→ **Exercise aim**
Without pictures, retype the following entries exactly.

Data section section start

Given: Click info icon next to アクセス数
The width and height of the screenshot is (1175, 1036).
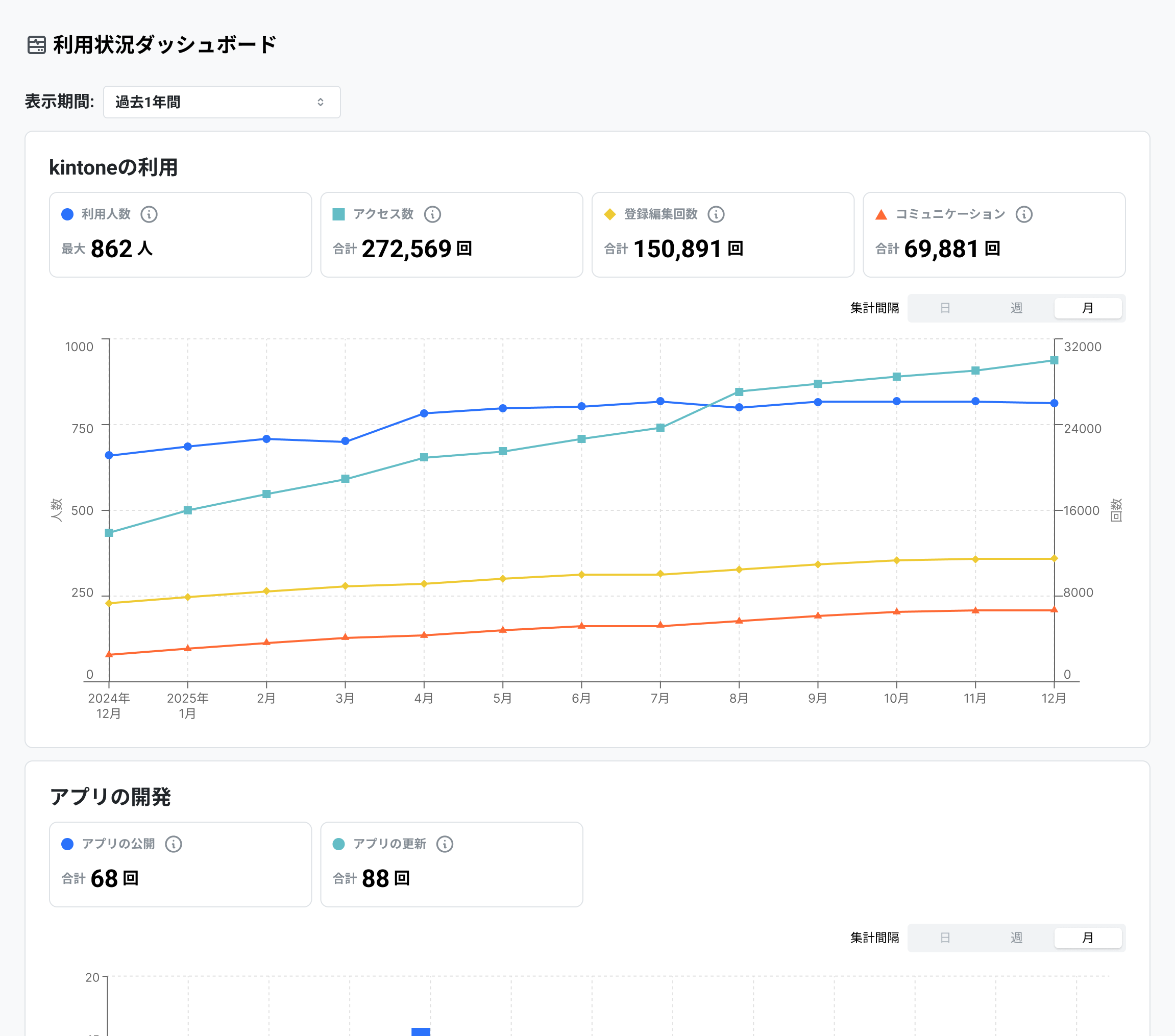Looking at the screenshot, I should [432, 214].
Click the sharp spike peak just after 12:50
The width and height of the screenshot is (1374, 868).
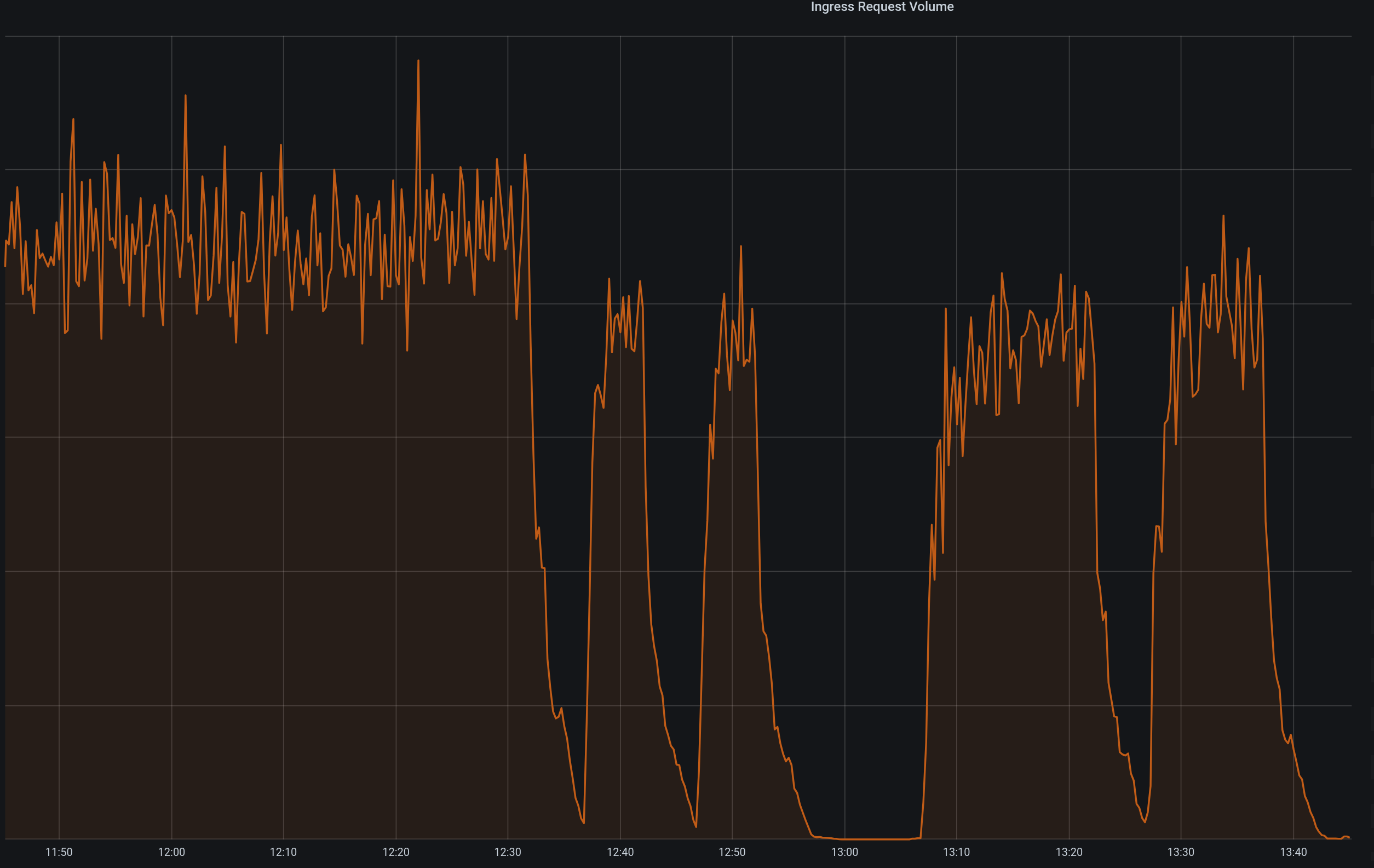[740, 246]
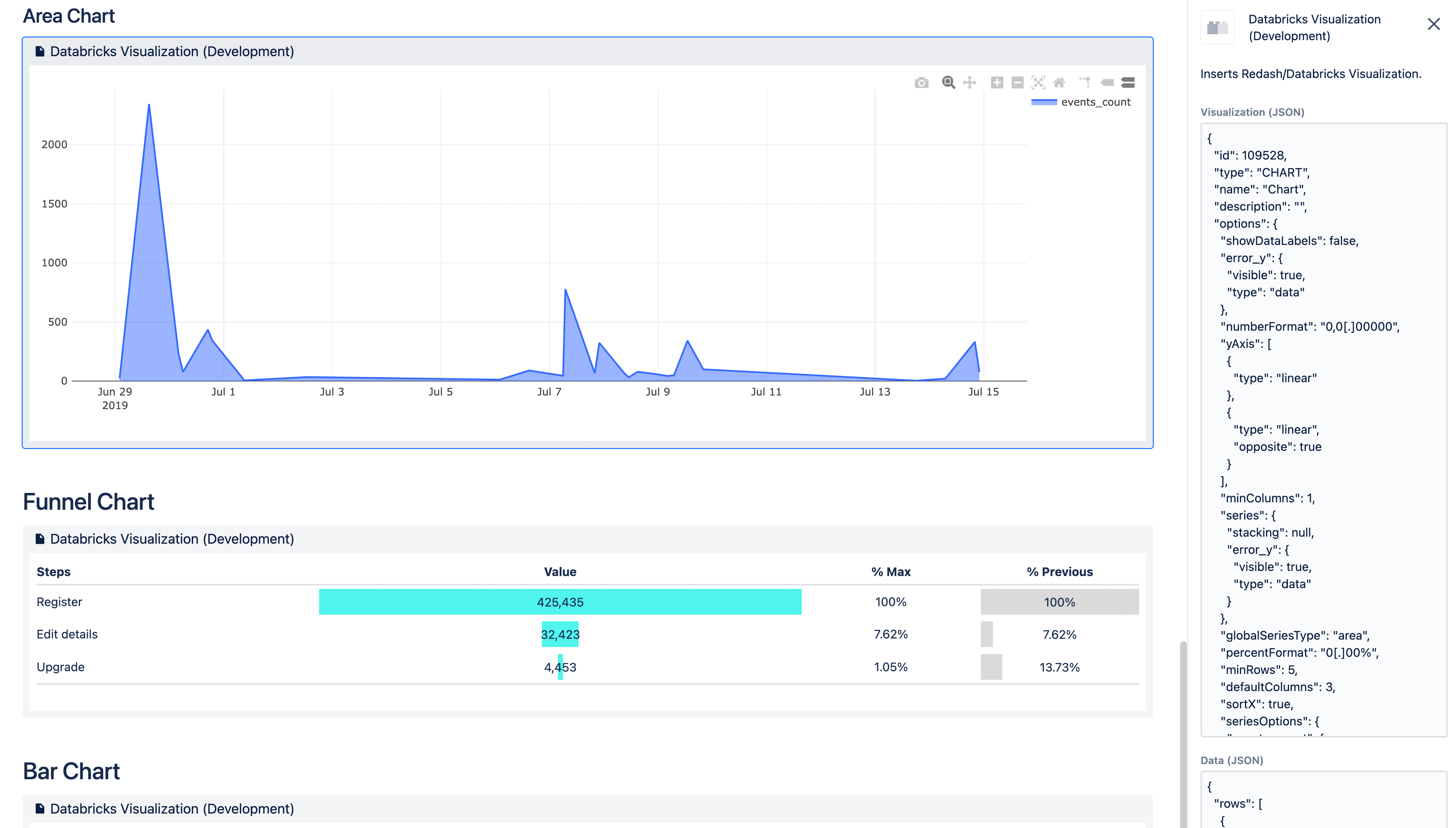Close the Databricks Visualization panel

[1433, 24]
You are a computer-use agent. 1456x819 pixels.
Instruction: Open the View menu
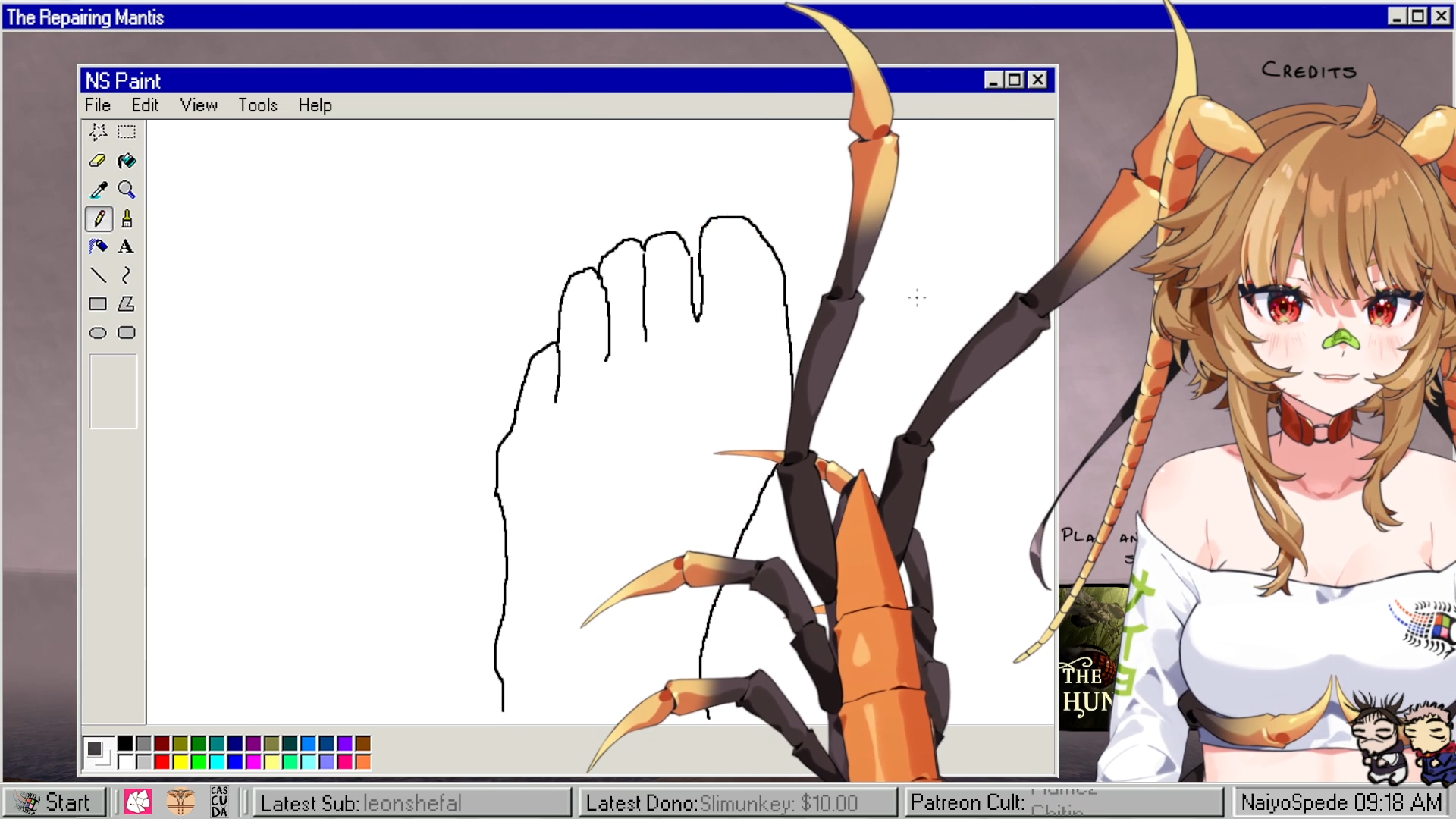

Data section section end

→ **Task output**
Given: Click info icon next to アクセス数
The width and height of the screenshot is (1175, 1036).
Looking at the screenshot, I should [432, 214].
Click the sharp spike peak just after 12:50
The width and height of the screenshot is (1374, 868).
[740, 246]
Close the Databricks Visualization panel

[1433, 24]
You are a computer-use agent. 1456x819 pixels.
Instruction: Open the View menu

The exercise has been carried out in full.